As a member of the programme committee of the Donaueschingen Festival (the event moved to Baden-Baden in 1927 and to Berlin for the final pre-war festival in 1930) Hindemith highlighted certain genres in each year’s programmes and invited composers to write works along specified guidelines for performance at the festival. In 1925 a cappella music and the chamber concerto were featured; in 1926 music for mechanical instruments and music for wind received special attention; in 1927 the featured genres were film music and one-act opera; in 1928 they were organ music and the chamber cantata; in 1929 music for radio and teaching pieces were highlighted; and finally, in 1930, music composed specifically for gramophone recordings took centre stage. In this way, Hindemith focussed attention on the practical role of music, encouraging composers to return to composing for a given purpose and according to prescribed premises. He formulated this principle in 1927 as follows: ‘The composer today should write only if he knows for what purpose he is writing. The days of composing only for the sake of composing are perhaps gone for ever.’ (Paul Hindemith: Aufsätze-Vorträge-Reden, p.27)

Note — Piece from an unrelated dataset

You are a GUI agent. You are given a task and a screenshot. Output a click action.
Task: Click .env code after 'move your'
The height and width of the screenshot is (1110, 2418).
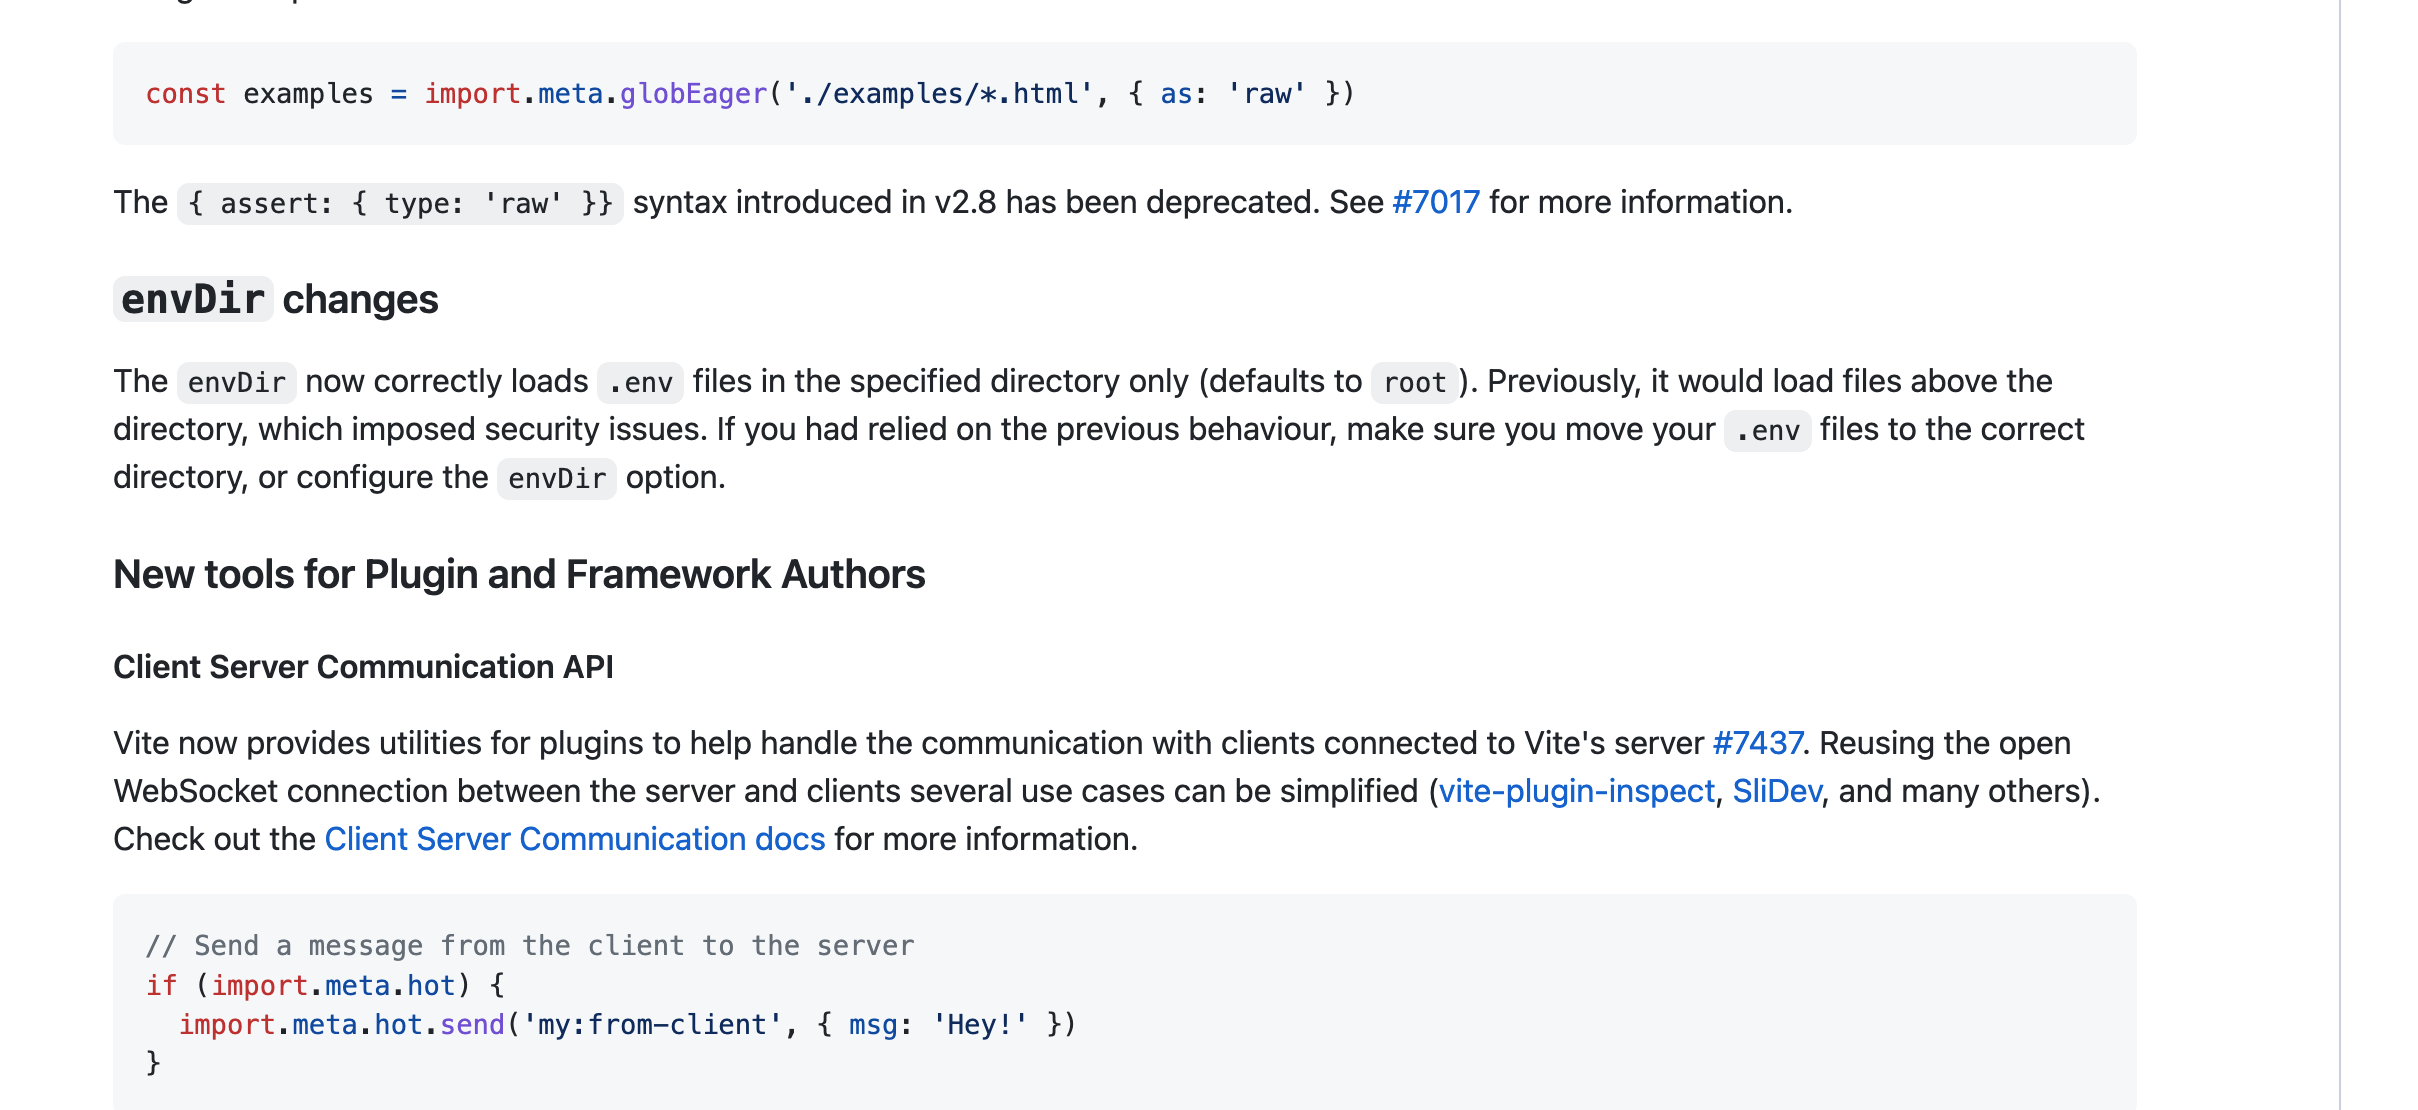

In order to divert attention away from aspects of style and towards suitability of purpose, Hindemith composed a work in collaboration with his pupils Harald Genzmer and Oskar Sala and had it performed anonymously in Berlin in 1930. He also took advantage of festivals, especially in Baden-Baden, to improve general knowledge of contemporary music by inviting people involved in the amateur music movement to attend concerts. At the same time, he tried to interest composers in amateur music-making. These undertakings were allied to fundamental convictions expressed in his lectures, articles and the prefaces of his scores. Increasingly he felt a duty to the public, however anonymous or amorphous. As early as 1925 he acknowledged:
I am firmly convinced that a big battle over new music will start in the next few years – the signs are already there. The need will be to prove whether or not the music of our day, including my own, is capable of survival. I of course believe firmly in it, but I also believe that the reproaches made against most modern music are only too well deserved. (Selected Letters of Paul Hindemith, p.38)
Changes in Hindemith’s personal life also reflected his growing sense of responsibility. In 1924 he married Gertrud Rottenberg, who was descended on her mother’s side from one of Frankfurt’s most respected families. Her grandfather Franz Adickes had been a distinguished mayor of the city, and her uncle Alfred Hugenberg was one of the most influential newspaper publishers of the Weimar Republic. Gertrud had trained as an actress and singer and was an enthusiastic amateur cellist, but extreme stage-fright had ended her plans for a career on the stage. After their marriage, she took a close interest in her husband’s work, usually accompanying him on his journeys and writing letters on his behalf, particularly in later years. Hindemith dedicated many of his works to her and also wrote a number of songs and small pieces suited to her musical capabilities.